WHAT YOU WILL DO |
Copy the rows below word for word, from the line with "121) in the screenshot?" to the line with "pdf combo box", including both of those lines.

##### DATASET CONTENT

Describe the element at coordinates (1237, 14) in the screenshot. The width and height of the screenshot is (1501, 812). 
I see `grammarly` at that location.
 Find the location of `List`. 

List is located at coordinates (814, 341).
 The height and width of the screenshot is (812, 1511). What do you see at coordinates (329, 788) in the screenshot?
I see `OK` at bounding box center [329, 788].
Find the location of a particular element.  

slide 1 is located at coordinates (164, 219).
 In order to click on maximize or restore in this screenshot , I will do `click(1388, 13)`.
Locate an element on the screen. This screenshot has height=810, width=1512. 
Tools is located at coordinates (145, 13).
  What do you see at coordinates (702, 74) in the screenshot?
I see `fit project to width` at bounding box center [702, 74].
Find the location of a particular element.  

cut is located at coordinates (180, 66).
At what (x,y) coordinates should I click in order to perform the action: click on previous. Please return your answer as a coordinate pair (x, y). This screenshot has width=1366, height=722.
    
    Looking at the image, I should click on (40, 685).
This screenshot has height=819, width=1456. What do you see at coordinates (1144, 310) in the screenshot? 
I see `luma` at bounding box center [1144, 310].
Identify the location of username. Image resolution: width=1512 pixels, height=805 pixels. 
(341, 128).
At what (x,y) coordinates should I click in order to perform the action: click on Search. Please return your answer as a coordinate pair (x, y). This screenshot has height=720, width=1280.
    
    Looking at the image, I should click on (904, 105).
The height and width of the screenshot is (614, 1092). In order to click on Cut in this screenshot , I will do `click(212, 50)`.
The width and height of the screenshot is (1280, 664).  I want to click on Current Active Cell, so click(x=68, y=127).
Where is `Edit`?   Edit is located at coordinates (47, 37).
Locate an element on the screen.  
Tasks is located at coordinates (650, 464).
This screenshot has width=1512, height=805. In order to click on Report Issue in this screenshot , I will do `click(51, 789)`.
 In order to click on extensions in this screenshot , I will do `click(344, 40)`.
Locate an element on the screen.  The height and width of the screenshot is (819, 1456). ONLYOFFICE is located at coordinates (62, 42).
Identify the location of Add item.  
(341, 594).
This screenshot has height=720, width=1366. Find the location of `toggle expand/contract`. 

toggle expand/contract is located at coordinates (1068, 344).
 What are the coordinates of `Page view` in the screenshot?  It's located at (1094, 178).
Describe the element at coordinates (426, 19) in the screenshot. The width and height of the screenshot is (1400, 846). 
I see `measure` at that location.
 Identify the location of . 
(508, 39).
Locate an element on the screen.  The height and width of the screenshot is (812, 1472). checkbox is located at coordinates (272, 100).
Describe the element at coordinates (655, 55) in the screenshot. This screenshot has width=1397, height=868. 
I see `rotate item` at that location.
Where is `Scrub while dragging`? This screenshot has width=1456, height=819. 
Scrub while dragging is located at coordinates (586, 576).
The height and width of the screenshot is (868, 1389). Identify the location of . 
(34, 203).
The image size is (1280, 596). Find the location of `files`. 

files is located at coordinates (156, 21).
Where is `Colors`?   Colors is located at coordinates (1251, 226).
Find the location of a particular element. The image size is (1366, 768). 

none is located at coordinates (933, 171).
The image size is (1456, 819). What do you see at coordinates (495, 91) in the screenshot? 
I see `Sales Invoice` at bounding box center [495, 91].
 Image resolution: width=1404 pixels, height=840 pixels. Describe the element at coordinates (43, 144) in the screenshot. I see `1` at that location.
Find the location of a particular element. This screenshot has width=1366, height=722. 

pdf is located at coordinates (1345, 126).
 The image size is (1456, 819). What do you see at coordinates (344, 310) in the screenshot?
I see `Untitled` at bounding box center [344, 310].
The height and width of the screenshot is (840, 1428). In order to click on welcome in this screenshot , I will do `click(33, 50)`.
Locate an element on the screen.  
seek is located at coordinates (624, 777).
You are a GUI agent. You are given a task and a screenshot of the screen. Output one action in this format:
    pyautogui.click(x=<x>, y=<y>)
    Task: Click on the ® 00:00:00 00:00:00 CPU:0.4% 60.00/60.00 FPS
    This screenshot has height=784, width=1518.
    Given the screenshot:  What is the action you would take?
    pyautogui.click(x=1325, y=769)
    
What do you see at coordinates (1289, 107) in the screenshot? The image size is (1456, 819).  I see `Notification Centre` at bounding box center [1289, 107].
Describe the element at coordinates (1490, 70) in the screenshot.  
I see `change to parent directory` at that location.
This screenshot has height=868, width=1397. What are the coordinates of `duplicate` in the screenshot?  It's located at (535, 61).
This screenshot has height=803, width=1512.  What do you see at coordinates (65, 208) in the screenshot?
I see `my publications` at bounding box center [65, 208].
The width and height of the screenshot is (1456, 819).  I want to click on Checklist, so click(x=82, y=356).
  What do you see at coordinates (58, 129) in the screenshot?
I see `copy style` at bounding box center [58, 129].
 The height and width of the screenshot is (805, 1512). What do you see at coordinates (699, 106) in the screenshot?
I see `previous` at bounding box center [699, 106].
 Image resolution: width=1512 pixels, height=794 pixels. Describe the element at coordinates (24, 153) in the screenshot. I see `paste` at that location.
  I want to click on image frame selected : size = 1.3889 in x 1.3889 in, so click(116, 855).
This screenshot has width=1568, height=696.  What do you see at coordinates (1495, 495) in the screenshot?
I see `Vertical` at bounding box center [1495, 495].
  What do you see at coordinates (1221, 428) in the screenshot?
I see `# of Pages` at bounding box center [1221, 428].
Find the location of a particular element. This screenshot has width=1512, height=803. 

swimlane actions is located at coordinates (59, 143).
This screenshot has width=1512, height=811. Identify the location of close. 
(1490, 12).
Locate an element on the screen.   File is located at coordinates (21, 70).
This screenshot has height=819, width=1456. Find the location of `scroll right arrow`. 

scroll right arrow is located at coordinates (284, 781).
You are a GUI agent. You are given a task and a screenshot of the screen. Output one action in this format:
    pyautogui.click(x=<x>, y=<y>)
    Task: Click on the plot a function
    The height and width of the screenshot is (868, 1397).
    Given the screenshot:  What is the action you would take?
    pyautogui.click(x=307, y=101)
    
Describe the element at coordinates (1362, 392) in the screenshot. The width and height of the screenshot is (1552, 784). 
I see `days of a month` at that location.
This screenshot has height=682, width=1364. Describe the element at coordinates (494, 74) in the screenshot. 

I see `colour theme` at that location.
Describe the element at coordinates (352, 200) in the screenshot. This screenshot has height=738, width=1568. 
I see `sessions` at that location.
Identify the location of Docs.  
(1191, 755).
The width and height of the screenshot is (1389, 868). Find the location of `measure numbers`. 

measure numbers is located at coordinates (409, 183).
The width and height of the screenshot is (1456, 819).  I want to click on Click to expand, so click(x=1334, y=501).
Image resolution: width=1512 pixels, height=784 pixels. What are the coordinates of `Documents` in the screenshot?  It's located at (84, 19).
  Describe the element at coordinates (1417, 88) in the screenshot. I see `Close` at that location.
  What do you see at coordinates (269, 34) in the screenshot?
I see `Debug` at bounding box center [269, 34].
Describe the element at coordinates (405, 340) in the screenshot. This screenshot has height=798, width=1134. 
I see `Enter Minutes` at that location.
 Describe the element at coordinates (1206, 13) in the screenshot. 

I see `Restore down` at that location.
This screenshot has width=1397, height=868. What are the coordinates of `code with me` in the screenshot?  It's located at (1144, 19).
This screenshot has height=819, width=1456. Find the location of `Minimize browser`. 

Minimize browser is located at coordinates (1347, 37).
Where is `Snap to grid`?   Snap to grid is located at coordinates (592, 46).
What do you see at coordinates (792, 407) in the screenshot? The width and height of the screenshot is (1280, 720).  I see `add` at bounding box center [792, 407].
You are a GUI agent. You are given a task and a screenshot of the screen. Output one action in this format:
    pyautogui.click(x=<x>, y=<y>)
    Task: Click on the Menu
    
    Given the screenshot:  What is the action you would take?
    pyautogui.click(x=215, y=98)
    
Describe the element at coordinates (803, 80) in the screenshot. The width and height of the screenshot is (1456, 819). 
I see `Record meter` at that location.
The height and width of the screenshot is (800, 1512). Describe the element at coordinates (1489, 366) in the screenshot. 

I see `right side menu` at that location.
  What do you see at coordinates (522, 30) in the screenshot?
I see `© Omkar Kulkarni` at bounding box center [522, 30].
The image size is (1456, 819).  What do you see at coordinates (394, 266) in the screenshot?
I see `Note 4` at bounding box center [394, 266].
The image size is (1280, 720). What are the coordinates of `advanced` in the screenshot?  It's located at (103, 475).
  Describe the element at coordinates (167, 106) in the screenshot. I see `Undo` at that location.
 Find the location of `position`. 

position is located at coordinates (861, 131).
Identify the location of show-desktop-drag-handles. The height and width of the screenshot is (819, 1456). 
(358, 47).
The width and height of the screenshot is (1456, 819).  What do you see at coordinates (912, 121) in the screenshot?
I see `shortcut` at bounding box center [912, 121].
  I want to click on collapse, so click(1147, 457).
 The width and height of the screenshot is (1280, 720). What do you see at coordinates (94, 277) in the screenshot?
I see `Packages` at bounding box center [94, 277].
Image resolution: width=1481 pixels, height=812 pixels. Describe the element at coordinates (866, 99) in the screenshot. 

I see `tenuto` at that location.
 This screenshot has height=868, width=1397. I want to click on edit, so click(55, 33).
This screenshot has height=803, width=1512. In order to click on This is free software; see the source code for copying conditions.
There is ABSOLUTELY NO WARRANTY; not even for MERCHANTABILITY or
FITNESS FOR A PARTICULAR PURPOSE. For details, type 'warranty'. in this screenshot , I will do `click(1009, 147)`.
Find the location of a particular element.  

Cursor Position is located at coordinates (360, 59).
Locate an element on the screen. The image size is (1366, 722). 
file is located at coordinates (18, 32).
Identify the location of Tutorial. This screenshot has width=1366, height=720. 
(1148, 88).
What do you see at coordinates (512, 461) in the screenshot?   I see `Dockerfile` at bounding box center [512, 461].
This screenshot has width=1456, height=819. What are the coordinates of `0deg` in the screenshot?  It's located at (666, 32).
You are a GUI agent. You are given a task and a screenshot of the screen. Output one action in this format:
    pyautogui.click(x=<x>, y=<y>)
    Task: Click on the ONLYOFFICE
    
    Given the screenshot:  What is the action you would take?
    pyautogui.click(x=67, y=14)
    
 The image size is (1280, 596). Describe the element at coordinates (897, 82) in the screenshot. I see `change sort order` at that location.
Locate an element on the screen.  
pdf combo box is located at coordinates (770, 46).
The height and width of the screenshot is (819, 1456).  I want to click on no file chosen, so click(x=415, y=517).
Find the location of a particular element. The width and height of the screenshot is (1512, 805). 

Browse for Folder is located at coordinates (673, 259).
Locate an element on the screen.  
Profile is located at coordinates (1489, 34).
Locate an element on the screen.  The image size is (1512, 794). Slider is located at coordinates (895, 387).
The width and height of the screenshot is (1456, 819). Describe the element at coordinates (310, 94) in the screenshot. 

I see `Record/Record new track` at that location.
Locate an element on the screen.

##########

TASK RESPONSE |
The width and height of the screenshot is (1456, 819).  What do you see at coordinates (912, 121) in the screenshot?
I see `shortcut` at bounding box center [912, 121].
  I want to click on collapse, so click(1147, 457).
 The width and height of the screenshot is (1280, 720). What do you see at coordinates (94, 277) in the screenshot?
I see `Packages` at bounding box center [94, 277].
Image resolution: width=1481 pixels, height=812 pixels. Describe the element at coordinates (866, 99) in the screenshot. 

I see `tenuto` at that location.
 This screenshot has height=868, width=1397. I want to click on edit, so click(55, 33).
This screenshot has height=803, width=1512. In order to click on This is free software; see the source code for copying conditions.
There is ABSOLUTELY NO WARRANTY; not even for MERCHANTABILITY or
FITNESS FOR A PARTICULAR PURPOSE. For details, type 'warranty'. in this screenshot , I will do `click(1009, 147)`.
Find the location of a particular element.  

Cursor Position is located at coordinates (360, 59).
Locate an element on the screen. The image size is (1366, 722). 
file is located at coordinates (18, 32).
Identify the location of Tutorial. This screenshot has width=1366, height=720. 
(1148, 88).
What do you see at coordinates (512, 461) in the screenshot?   I see `Dockerfile` at bounding box center [512, 461].
This screenshot has width=1456, height=819. What are the coordinates of `0deg` in the screenshot?  It's located at (666, 32).
You are a GUI agent. You are given a task and a screenshot of the screen. Output one action in this format:
    pyautogui.click(x=<x>, y=<y>)
    Task: Click on the ONLYOFFICE
    
    Given the screenshot:  What is the action you would take?
    pyautogui.click(x=67, y=14)
    
 The image size is (1280, 596). Describe the element at coordinates (897, 82) in the screenshot. I see `change sort order` at that location.
Locate an element on the screen.  
pdf combo box is located at coordinates (770, 46).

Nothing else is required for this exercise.